Pelayo, no hay quien te entienda…
El resto
de la semana resultó realmente divertido. Mucho trabajo y muchas cenas con
copa. El Café Journal para comer, el Brooklyn para cenar con música en vivo, el
imprescindible Rodizio y la inevitable Feijoada. La mezcla de latinos es
apasionante, diferentes culturas, formas de hablar en español, de utilizar las
expresiones, eternas bromas entre países (principalmente Argentina-resto del
mundo), mucho que aprender.
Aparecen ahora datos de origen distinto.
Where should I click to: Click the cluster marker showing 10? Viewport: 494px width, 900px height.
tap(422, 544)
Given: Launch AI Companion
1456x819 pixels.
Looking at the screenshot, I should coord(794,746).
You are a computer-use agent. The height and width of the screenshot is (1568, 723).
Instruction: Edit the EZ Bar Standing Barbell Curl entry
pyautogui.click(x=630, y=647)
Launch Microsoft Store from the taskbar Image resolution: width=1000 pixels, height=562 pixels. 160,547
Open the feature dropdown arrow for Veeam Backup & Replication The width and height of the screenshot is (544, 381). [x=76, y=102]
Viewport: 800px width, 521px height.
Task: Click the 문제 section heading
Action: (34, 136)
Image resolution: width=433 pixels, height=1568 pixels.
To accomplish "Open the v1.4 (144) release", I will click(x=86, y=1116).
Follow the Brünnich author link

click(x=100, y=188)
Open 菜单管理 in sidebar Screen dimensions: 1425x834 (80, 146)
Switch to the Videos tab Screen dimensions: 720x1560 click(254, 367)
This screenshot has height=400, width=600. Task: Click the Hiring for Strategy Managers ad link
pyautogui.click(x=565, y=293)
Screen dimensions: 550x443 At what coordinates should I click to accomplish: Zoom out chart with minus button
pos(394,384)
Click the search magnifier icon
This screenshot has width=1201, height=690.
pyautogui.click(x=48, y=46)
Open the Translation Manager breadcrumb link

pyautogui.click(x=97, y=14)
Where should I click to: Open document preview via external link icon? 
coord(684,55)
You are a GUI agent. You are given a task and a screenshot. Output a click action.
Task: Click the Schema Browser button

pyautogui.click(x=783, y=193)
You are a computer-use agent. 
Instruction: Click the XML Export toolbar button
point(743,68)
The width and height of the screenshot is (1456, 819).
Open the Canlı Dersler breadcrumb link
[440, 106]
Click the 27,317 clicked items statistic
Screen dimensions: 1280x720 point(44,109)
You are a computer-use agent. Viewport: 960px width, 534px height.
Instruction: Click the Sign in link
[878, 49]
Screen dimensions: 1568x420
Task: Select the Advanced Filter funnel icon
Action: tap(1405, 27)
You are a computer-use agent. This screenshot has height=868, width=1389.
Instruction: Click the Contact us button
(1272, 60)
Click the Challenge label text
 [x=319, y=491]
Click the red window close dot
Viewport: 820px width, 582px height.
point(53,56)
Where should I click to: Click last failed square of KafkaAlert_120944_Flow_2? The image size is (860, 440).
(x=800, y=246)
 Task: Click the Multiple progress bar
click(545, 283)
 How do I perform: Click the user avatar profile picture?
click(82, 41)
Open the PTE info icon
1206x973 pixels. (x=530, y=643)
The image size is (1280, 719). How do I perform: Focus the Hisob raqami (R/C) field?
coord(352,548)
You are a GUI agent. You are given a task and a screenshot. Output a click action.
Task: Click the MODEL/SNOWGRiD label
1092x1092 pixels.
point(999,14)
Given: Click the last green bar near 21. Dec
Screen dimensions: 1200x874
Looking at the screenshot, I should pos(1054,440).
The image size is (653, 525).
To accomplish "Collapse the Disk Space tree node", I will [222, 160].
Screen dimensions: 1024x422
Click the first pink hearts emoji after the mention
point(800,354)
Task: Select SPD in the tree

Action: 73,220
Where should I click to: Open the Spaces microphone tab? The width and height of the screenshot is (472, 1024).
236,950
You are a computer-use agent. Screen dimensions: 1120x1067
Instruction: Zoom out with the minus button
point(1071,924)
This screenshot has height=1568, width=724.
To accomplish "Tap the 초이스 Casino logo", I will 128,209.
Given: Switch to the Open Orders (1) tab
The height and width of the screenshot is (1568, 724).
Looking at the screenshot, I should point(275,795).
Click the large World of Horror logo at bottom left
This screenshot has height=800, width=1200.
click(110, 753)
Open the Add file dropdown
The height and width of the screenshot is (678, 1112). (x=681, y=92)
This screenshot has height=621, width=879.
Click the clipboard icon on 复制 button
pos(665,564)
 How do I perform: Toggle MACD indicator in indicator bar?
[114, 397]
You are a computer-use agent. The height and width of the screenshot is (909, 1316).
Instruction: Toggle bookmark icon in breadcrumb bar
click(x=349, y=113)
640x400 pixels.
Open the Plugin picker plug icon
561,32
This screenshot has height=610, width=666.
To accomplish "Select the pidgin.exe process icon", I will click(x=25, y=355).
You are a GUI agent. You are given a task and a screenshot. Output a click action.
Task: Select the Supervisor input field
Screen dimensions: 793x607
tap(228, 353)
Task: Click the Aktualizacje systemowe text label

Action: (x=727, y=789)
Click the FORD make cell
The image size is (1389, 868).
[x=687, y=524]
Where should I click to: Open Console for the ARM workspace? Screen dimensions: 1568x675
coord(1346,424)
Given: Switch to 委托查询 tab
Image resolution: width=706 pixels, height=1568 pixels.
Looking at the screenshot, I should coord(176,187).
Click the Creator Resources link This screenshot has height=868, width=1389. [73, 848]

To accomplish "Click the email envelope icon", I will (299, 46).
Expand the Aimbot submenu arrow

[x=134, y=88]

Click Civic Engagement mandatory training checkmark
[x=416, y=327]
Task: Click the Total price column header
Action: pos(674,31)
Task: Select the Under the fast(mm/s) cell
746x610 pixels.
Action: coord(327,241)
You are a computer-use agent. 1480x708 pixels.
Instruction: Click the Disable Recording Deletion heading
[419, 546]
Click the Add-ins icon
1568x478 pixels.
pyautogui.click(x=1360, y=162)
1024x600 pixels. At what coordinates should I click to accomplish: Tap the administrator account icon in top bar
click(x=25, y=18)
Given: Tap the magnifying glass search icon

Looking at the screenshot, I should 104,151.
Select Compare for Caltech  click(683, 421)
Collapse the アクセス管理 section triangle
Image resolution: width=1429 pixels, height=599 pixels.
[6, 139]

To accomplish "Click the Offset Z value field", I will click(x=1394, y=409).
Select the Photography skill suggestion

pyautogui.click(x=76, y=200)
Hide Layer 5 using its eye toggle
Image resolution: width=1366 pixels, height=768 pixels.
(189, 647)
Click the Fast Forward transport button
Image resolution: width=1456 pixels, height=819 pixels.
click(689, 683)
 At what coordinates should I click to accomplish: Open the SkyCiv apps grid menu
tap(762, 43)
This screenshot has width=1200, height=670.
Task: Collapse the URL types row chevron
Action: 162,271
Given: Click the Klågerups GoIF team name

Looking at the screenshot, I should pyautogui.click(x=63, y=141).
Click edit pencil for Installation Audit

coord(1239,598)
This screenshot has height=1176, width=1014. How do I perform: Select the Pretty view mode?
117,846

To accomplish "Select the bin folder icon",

Todo un mundo rico, gigantesco y superpoblado que
en España no conocemos ni queremos conocer, que unificamos con la palabra
“Hispanoamérica” y al que tratamos con una superioridad vergonzante.
Yo
sentía que encajaba bien en ese ambiente, recibiendo con deportividad las
pullas que me tocaban por ser una garota gallega y manteniendo ojos y oídos
bien abiertos.
El
domingo yo volvía hacia Europa mientras Pelayo y Esteban volaban a Colombia
para visitar a algunos clientes. “Tenéis los dos juntos una pinta de
traficantes que no os tenéis, y para colmo vais a Cali!” Me miraron y se
miraron nerviosos. “Ya está la gallega pensando que somos peores por ser
indios” Dijo Pelayo con rabia. Yo me quedé helada, Pelayo sabía de sobra que
estaba bromeando, ese comentario era muy parecido al que ellos mismos se hacían
los unos a los otros.
Nos
despedimos fríamente, mi frasecita cayó como una bomba y yo, como de costumbre,
me quedé rasgándome las vestiduras por ser tan bocazas.
y VIII
El
vuelo de vuelta no fué tan perfecto. Haber podido dormir en el anterior fué
sólo un espejismo, esta vez cumplí con el rito de los ojos ardiendo de sueño
mientras era la única en ver la película (mala, siempre me tocan malas) en la
diminuta pantalla.
Al
llegar a Barajas a las seis de la mañana leí al fin un periódico español con
noticias frescas del día anterior: un guatemalteco afincado en España y un
mejicano habían sido detenidos en el aeropuerto de Cali con información de alta
tecnología que iba a ser vendida al más poderoso narcotraficante de Colombia.
En ella se detallaba un nuevo e infalible método de modificar la cocaína
haciéndola irreconocible empleando los análisis químicos conocidos. Los
detenidos transportaban una maleta con muestras de esta droga perfeccionada.